_Explore the material_:
(1) Using the oil demand article, answer these three questions:
(a) What record level of world oil demand does the IEA's monthly report expect?
(b) At what price did Brent crude futures settle?
(c) By how much does the EIA expect global oil production to increase in 2023?
(2) Carry on writing the oil demand article, starting after its last sentence.

In its latest monthly oil market report, the IEA said world oil demand is set to hit a record 101.9 million barrels per day, driven mostly by stronger consumption in China after the lifting of Covid restrictions there.
IEA’s prediction of a significant supply shortfall by year-end has triggered an oil price rally. Oil prices were up on Friday and secured a fourth straight week of gains after the forecast that global demand will hit a record high this year on the back of a recovery in Chinese consumption. Brent crude futures settled at $86.31 a barrel after rising by 22 cents or 0.3 per cent, as the US West Texas Intermediate crude futures (WTI) settled at $82.52 a barrel after gaining 36 cents or 0.4 per cent.
Dubai Mercantile Exchange said on Wednesday that global oil demand is expected to reach a total of around 102-million barrels per day in 2023 due to the re-opening of the Chinese economy post-Covid and a rebound in air traffic.
IEA’s forecast of a supply deficit is contrary to the latest projection by the US Energy Information Administration that the oil market would remain in surplus despite the surprise Opec cut. The US agency said that the global oil market will remain in surplus this year and next as demand growth could be hurt by lower-than-expected economic growth in the coming months. Despite Opec and Russian production declining, EIA expects global oil production to increase by 1.5 million bpd in 2023.
On the other hand, the London-based IEA said it expected global oil supply to fall by 400,000 barrels per day by the end of the year, citing an expected production increase of 1 million bpd from outside of Opec+ beginning in March versus a 1.4 million barrels per day decline from the group.

_Dataset content_:
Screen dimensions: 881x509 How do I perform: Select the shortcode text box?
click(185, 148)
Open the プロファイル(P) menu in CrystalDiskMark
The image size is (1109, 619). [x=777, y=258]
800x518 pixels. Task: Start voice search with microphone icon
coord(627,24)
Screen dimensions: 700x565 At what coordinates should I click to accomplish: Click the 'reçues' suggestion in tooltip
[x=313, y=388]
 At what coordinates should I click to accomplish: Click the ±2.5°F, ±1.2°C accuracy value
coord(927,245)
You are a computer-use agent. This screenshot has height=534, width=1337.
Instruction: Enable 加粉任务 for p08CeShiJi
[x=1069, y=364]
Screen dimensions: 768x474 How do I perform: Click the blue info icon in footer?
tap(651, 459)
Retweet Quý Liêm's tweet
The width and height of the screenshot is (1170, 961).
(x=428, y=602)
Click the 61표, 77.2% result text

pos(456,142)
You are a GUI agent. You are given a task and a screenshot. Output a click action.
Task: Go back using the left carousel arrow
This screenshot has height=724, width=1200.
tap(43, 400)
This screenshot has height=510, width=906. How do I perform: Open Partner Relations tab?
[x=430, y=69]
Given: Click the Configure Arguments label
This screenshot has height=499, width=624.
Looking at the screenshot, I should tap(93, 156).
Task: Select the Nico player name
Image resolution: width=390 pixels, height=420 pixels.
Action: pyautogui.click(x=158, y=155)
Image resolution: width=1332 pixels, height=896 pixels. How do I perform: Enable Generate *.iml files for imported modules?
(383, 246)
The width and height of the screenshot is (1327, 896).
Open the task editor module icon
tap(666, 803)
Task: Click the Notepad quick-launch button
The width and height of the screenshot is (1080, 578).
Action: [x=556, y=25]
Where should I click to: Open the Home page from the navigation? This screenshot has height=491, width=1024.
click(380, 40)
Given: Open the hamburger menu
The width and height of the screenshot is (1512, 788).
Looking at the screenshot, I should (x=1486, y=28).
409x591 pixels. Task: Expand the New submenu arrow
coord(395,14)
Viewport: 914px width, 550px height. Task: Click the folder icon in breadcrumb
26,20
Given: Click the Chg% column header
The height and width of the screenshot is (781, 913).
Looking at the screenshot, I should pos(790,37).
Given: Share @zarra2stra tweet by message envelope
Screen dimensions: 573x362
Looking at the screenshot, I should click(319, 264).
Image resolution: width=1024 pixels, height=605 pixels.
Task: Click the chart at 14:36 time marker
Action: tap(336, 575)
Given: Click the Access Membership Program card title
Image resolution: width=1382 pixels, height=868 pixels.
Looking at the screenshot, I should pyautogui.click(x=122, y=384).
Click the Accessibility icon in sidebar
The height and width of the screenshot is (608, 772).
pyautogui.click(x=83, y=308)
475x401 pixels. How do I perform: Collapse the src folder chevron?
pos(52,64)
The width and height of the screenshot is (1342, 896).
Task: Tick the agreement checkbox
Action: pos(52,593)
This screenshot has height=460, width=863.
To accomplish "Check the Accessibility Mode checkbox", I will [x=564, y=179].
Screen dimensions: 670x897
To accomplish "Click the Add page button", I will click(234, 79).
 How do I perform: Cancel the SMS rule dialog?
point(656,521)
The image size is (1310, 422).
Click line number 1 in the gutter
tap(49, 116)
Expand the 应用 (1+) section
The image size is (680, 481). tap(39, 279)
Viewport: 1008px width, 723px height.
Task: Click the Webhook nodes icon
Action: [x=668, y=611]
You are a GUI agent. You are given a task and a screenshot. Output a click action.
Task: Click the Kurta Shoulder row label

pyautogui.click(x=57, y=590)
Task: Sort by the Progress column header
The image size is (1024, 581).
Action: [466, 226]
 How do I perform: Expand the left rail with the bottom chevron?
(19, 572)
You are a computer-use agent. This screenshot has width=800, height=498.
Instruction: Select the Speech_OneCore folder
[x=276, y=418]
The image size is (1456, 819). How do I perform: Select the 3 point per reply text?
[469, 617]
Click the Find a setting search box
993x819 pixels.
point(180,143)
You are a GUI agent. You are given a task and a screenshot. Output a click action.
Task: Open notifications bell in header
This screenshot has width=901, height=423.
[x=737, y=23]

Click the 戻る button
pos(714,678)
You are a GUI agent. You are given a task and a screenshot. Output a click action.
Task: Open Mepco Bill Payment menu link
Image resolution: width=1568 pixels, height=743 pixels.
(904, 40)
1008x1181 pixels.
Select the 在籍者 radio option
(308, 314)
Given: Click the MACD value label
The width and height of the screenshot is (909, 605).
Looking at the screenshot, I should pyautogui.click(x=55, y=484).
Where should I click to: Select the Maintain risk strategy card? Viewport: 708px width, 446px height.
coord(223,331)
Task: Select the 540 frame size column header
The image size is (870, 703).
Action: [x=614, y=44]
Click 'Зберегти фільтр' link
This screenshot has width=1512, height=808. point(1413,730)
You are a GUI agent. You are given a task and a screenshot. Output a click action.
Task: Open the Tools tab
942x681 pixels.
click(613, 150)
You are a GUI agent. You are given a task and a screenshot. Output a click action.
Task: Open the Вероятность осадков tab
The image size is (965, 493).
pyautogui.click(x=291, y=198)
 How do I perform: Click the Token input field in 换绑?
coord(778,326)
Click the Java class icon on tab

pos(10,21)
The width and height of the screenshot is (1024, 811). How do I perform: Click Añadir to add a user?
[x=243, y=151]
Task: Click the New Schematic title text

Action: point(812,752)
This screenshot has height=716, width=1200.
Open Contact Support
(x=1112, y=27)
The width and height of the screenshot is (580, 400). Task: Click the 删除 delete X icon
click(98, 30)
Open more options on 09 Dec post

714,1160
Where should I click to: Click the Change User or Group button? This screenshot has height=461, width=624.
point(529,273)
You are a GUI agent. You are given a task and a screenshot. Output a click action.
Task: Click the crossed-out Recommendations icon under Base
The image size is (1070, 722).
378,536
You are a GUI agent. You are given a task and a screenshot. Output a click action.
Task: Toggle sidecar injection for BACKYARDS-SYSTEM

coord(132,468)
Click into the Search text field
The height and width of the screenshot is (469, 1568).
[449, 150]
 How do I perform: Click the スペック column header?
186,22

_Responses per task_:
(1)
(a) 101.9 million barrels per day
(b) $86.31 a barrel
(c) 1.5 million bpd

(2)
Market analysts said signs of demand recovery in China, the top importer of crude oil and products, also provided more support for oil prices. Also helping to boost prices was the US oil rig count, an indicator of future supply, which fell for the third week in a row, according to Baker Hughes data. US oil rigs fell by two to 588 this week, their lowest since June 2022.
According to JP Morgan analyst Christyan Malek, while the surprise decision earlier this month to decrease production by 1.2 million barrels a day was seen as a bullish sign for the oil market, it is a “red flag” for oil stocks because Opec is reacting to weak demand that may take a while to rebound.
He observed that oil stocks have tended to post tepid returns at best after Opec production cuts, even though those cuts are meant to boost oil prices. “On balance, energy equities generally struggle to outperform the broader market and at best trades broadly flat in the context of OPEC cuts aimed at managing supply in the face of deteriorating economic fundamentals,” Malek wrote.